I studied the energetics of food around the time I transitioned into veganism.  My food teacher, a seasoned wise man who had been vegan for many years, did not think that I should be a vegan.  It didn’t fit what he saw my role in life to be.  I objected and went my merry way, working as a yoga teacher in a school which emphasized heavy duty spiritual practices and deep meditation.  He was right, I crashed to the ground with that, unable to manage the business of being a yoga teacher, and reside in those exalted realms.  My colleagues, many of them, had others to support them in the business functions, but to be honest, I knew I was a better teacher when I was grounded and present physically for the students.  When I still had my corporate job and taught in the evenings, my classes were packed.  Of course, I was younger and all of that, but, the grounding I had in my job helped me to relate to what every one was going through. I shared the way that yoga worked in my day to day life at work. 

So, I considered what my food teacher told me, and I decided that veganism was a really really important component of my practice.  I would have to change something else to create the perfect mix of spiritual and material for my life.  I chose to re-enter the work force and to lighten up a little on the extreme practices that I was doing.  I felt better, more awake of my life and more aligned – meaning I felt like myself again.  It’s a constant juggling act integration.  A little more of this, a little more of that, and developing the awareness to feel when the mix is perfect.  Generally when the mix is perfect I feel functional, strong satisfied and balanced.  In that place of integration there is balance strength and joy.  Balance strength and joy isn’t some long off goal I’m always working towards, it’s my chosen normal.  In that normal I find that I’m productive and I have the energy to be kind and generous.  In balance, in alignment I find that I don’t feel that parts of myself are suppressed.

If balance strength and joy aren’t goals in some far-off future, what does setting goals have to do with anything? 

Well, in a life of thousands of decisions at every moment, it’s good to know where we are going, what kind of balance or expression feels optimal to us, and then re-establish the “goals” of how to get there.  I’ll write more about this, but for the time being consider this, my goal of integration is built on an understanding that with my time I am creating a mosaic.  Several times a week I sit down and create visions, schedules and commitments to myself.  I block out time for each of the things that are important to me.  For example, for some, working in the soup kitchen is their spiritual practice, for me it is asana and music.  For some, health is jogging every morning, for me it is nurturance and good food.  (Some jogging doesn’t hurt!)  But the point is, I work with all the components of what is important to me and make sure they are all represented in that schedule and then my goal is to actually fulfill what I have scheduled for myself and the outcome is assured.  It’s very effective.  It means I learn to write a little faster, keep the kitchen clean while I’m cooking, and not spend all my time chasing money but to step by step do what I can to make my time worth more, to myself and others.  Then moment by moment, choosing to honor the schedule (sometimes choosing not to if, say, someone needs a hand).  It means not procrastinating on what I am wanting to do! 

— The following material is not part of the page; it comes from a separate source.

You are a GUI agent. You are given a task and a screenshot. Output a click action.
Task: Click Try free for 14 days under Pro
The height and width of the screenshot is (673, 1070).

I consciously choose the sequence of my week, and then roll it out, knowing that it may need to change.  At that point I recalibrate.  You may recognize this from Patanjali’s Yoga Sutras, at the end of a series of steps we can see how we arrived at a given destination.   We flip it around and take charge of the steps along the way so we can create consciously.

As far as asana practice goes, well, I do the same thing.  I try to create a well-rounded practice and I build it over time, practicing those postures I like and those I don’t.  A steady well-rounded practice, like a steady well rounded life will establish the discernment to detect when something is missing  or when the balance of life needs to be adjusted. 

It’s not romantic, but balance allows our energy to be available for romance, love, creativity…whatever we want.  Balanced energy sustains, it doesn’t deplete. 

It is my deepest wish that this information is useful to you!

Have a blessed and wondrous day.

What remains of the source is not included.